**Work instruction:** Return every entry exactly as written, with the pictures removed.

Segment Start: Data shown

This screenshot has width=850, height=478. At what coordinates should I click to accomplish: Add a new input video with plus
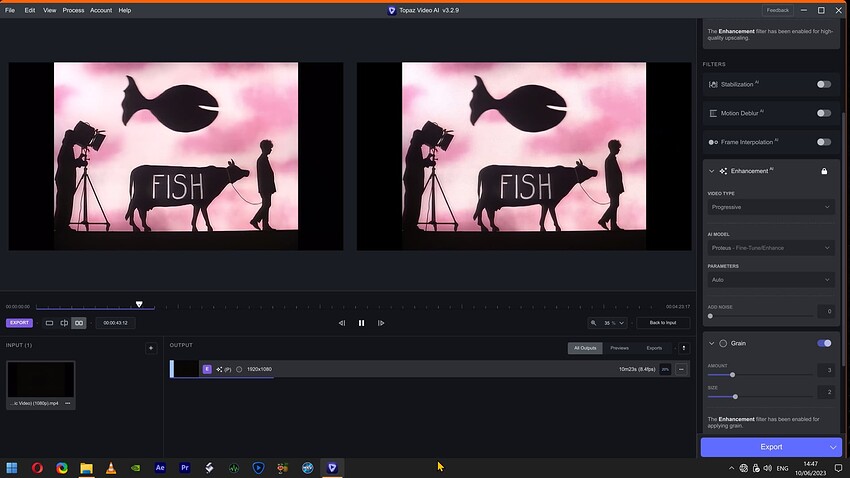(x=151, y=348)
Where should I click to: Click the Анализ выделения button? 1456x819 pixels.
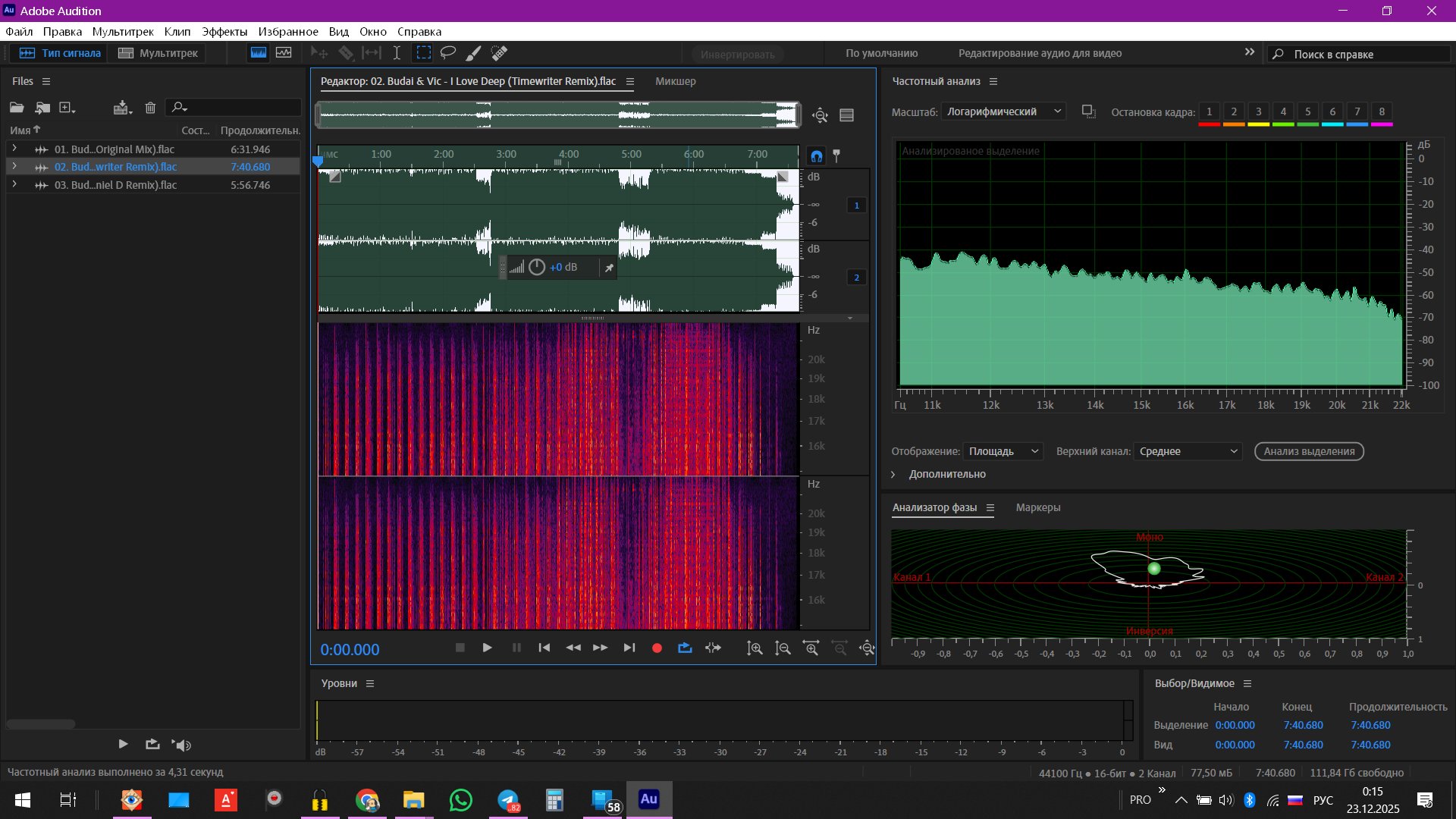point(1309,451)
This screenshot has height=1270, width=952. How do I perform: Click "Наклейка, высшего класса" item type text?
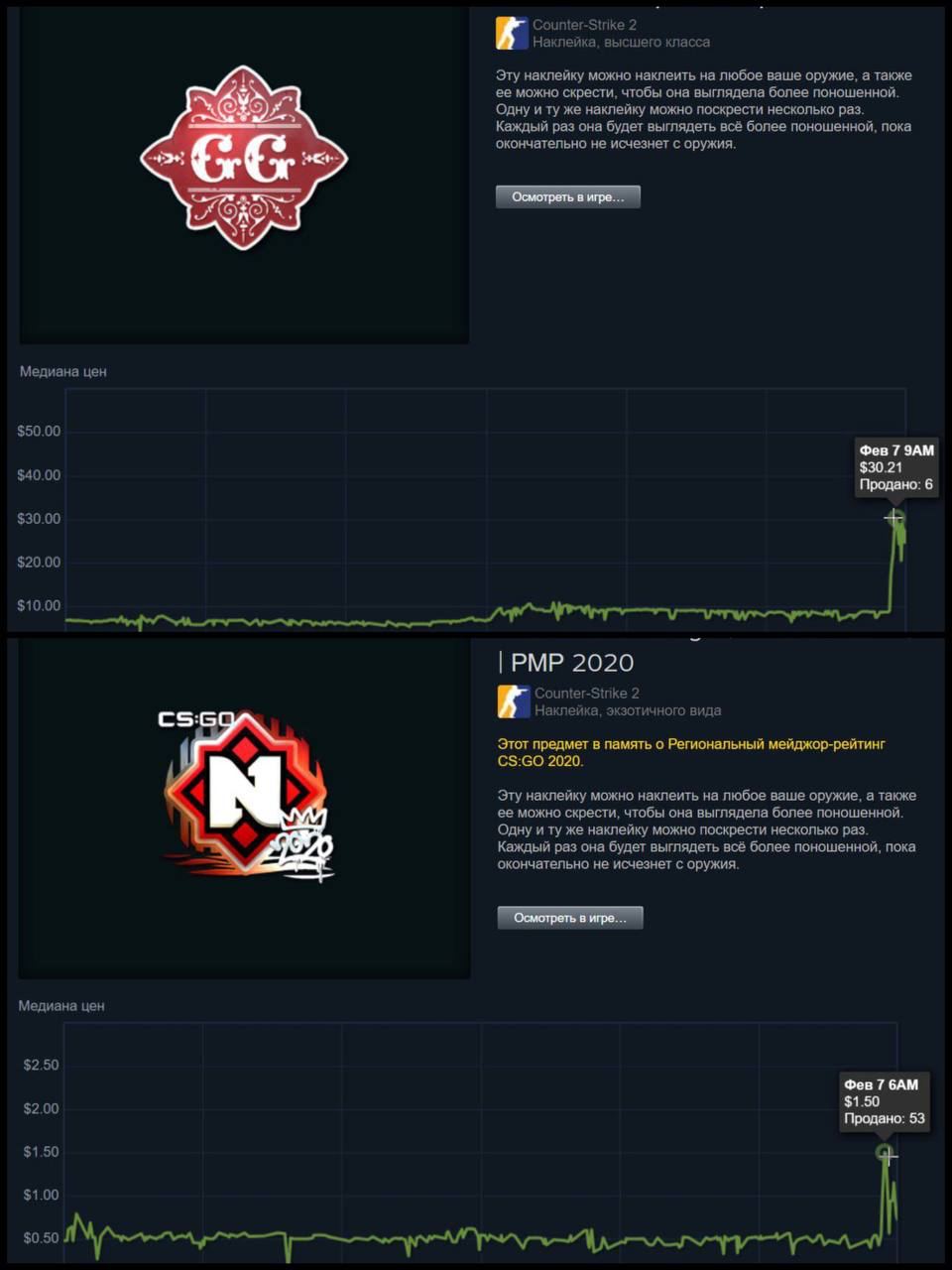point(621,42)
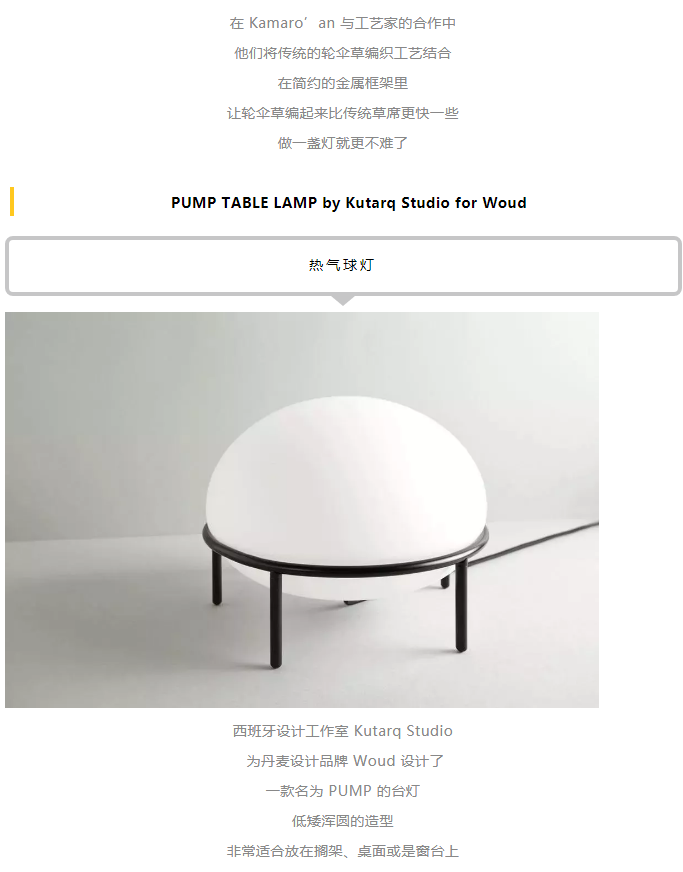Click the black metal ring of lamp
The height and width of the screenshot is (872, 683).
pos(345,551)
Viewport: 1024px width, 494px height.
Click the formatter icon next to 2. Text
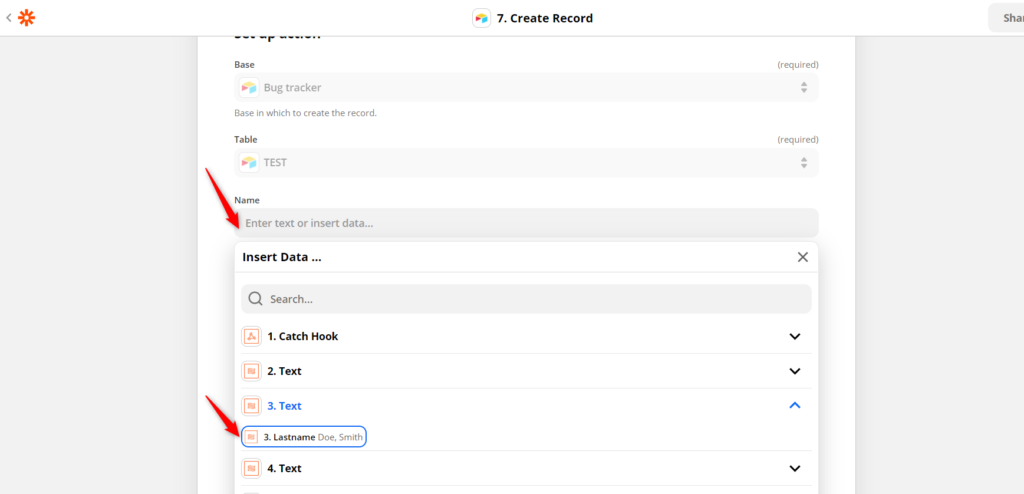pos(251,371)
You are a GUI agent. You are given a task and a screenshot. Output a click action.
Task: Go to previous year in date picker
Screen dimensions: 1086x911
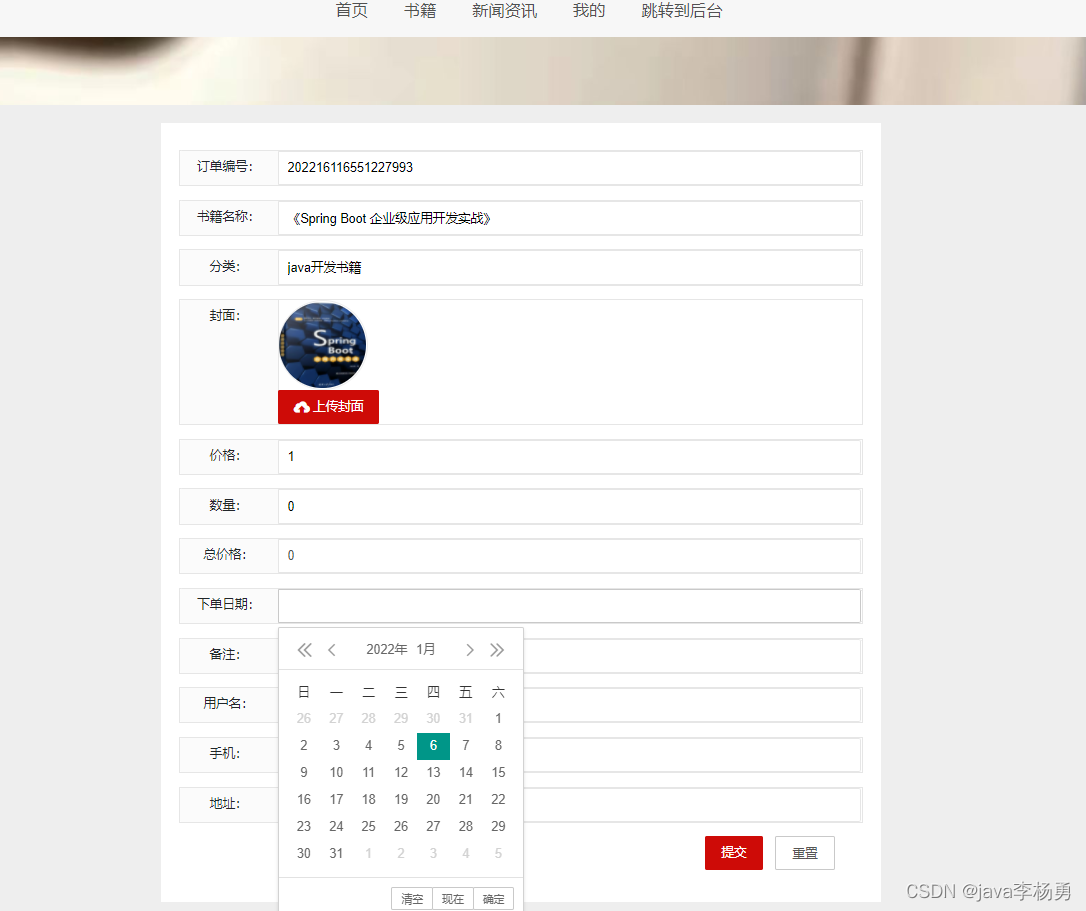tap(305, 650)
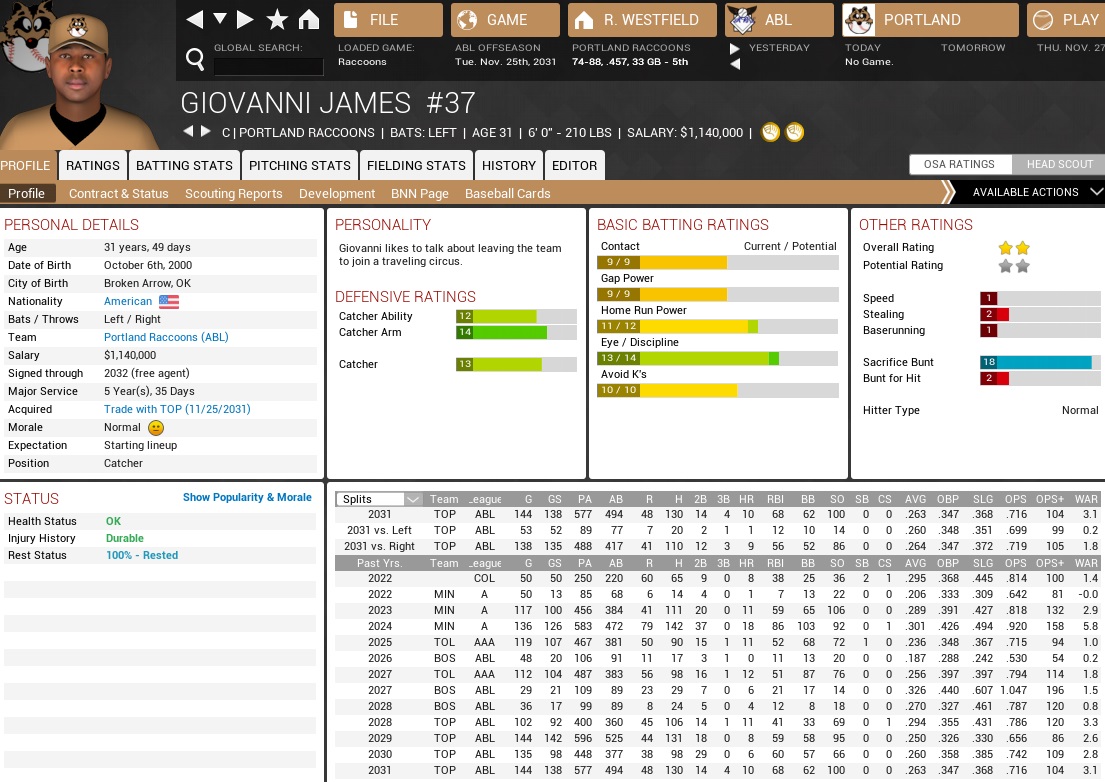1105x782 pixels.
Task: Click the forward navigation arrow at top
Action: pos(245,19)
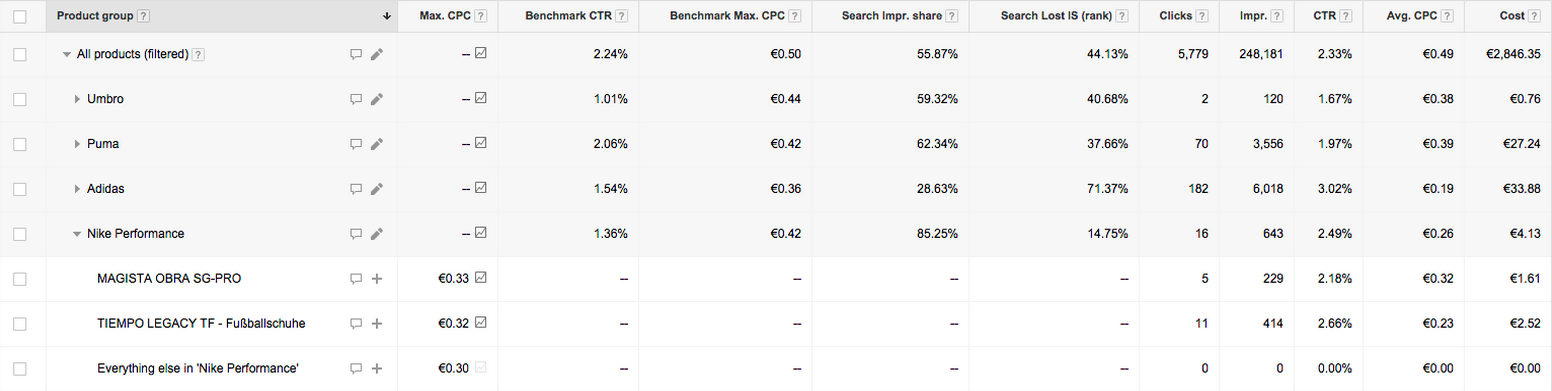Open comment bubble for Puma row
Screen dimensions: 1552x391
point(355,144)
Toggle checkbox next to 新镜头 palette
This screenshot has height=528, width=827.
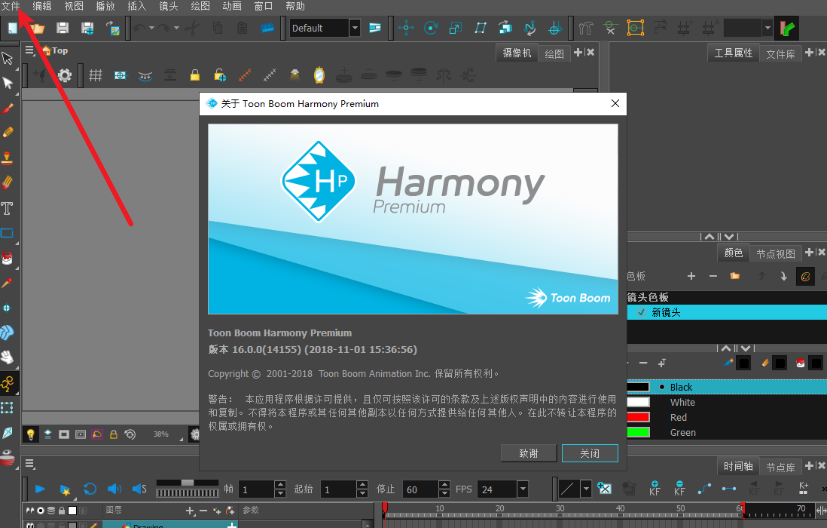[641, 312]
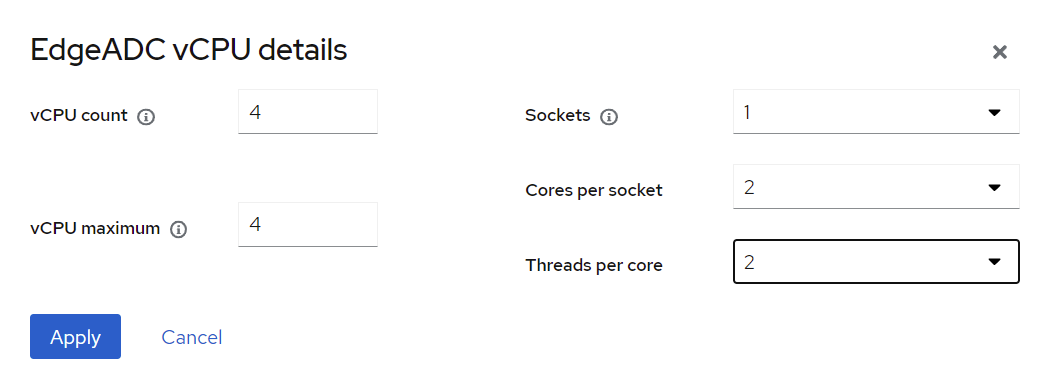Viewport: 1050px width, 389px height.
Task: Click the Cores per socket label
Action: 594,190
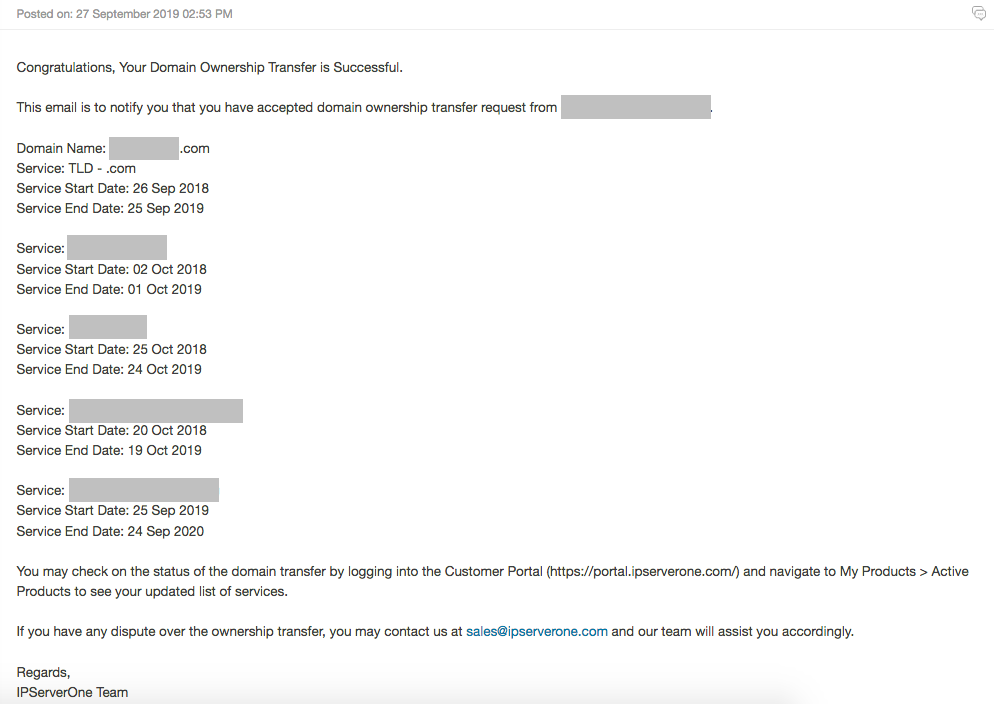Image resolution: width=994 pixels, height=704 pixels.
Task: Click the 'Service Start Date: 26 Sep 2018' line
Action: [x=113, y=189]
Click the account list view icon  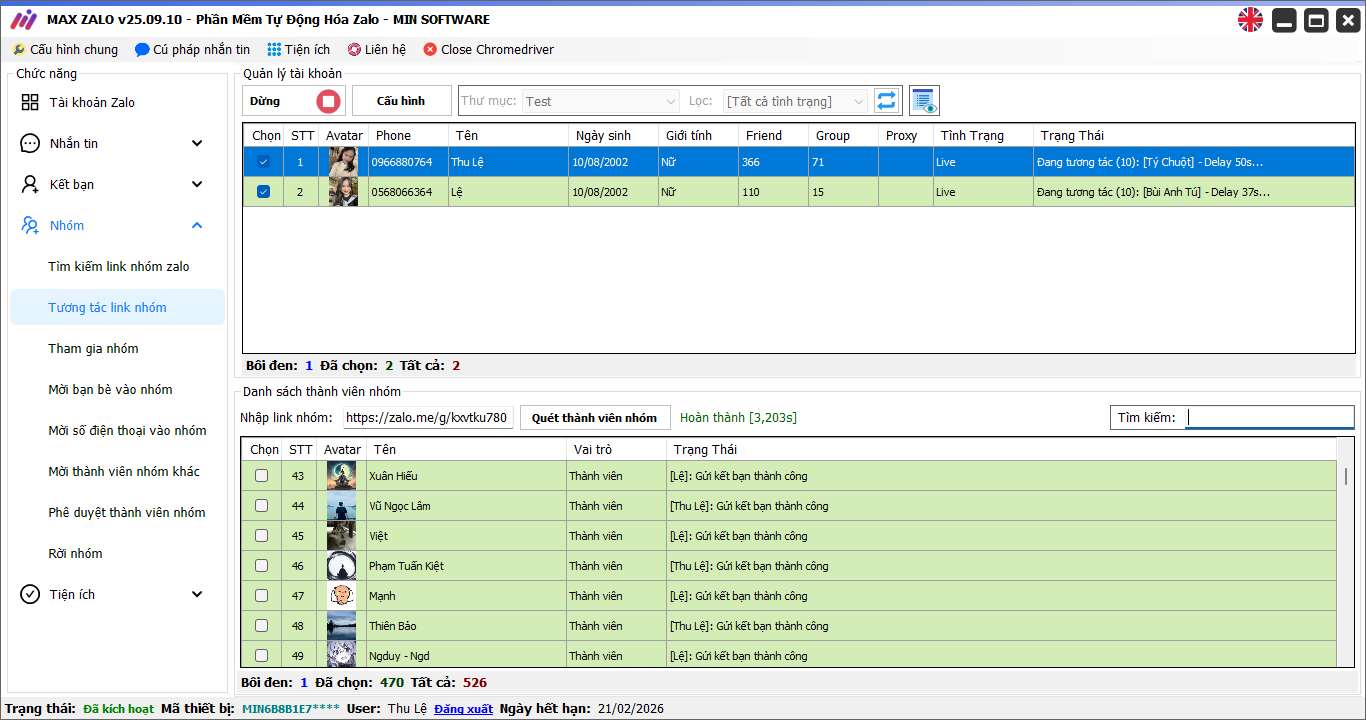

Segment End: Data shown

**Task output:**
This screenshot has width=850, height=478. At what coordinates should I click to accomplish: Add a new input video with plus
(x=151, y=348)
Where should I click to: Click the Анализ выделения button? 1456x819 pixels.
point(1309,451)
This screenshot has height=1270, width=952. How do I perform: Click "Наклейка, высшего класса" item type text?
point(621,42)
Click the black metal ring of lamp
The height and width of the screenshot is (872, 683).
pos(345,551)
Viewport: 1024px width, 494px height.
Click the formatter icon next to 2. Text
pos(251,371)
You are a GUI agent. You are given a task and a screenshot. Output a click action.
Task: Go to previous year in date picker
Screen dimensions: 1086x911
tap(305, 650)
1105x782 pixels.
Task: Click the forward navigation arrow at top
Action: pos(245,19)
Open comment bubble for Puma row
Screen dimensions: 1552x391
point(355,144)
Toggle checkbox next to 新镜头 palette
This screenshot has height=528, width=827.
[641, 312]
Viewport: 1050px width, 389px height.
Task: Click the Cores per socket label
Action: 594,190
Image resolution: width=994 pixels, height=704 pixels.
Task: Click the 'Service Start Date: 26 Sep 2018' line
Action: [x=113, y=189]
Click the account list view icon  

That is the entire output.